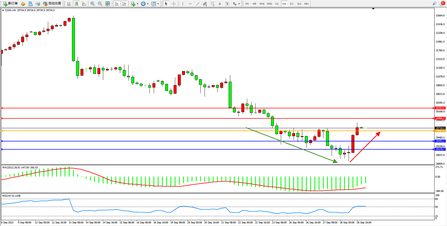Switch chart to bar chart mode

click(69, 4)
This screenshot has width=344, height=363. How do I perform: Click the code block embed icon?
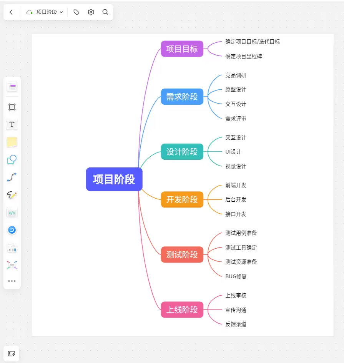coord(12,212)
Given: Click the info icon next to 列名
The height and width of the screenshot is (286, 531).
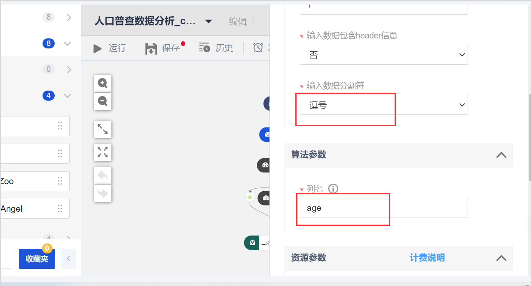Looking at the screenshot, I should click(x=333, y=189).
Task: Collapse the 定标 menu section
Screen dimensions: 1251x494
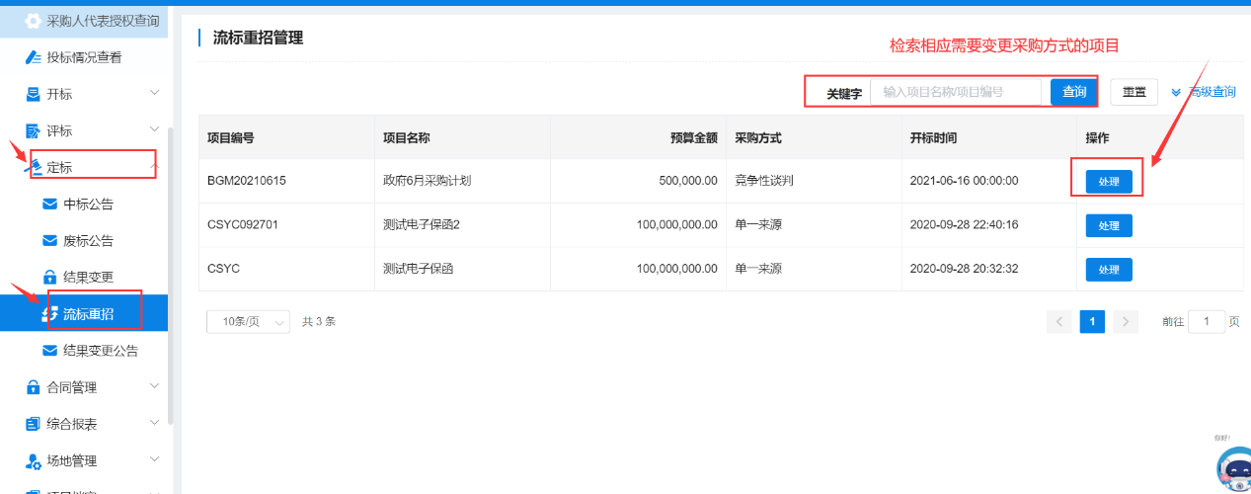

*-*-*

What is being asked: With all pictures omitted, return exactly the lines from the one containing "This screenshot has" through the end of the entries above.

Output of the exercise:
This screenshot has width=344, height=363. How do I perform: Click the code block embed icon?
coord(12,212)
Given: Click the info icon next to 列名
The height and width of the screenshot is (286, 531).
Looking at the screenshot, I should click(x=333, y=189).
Task: Collapse the 定标 menu section
Screen dimensions: 1251x494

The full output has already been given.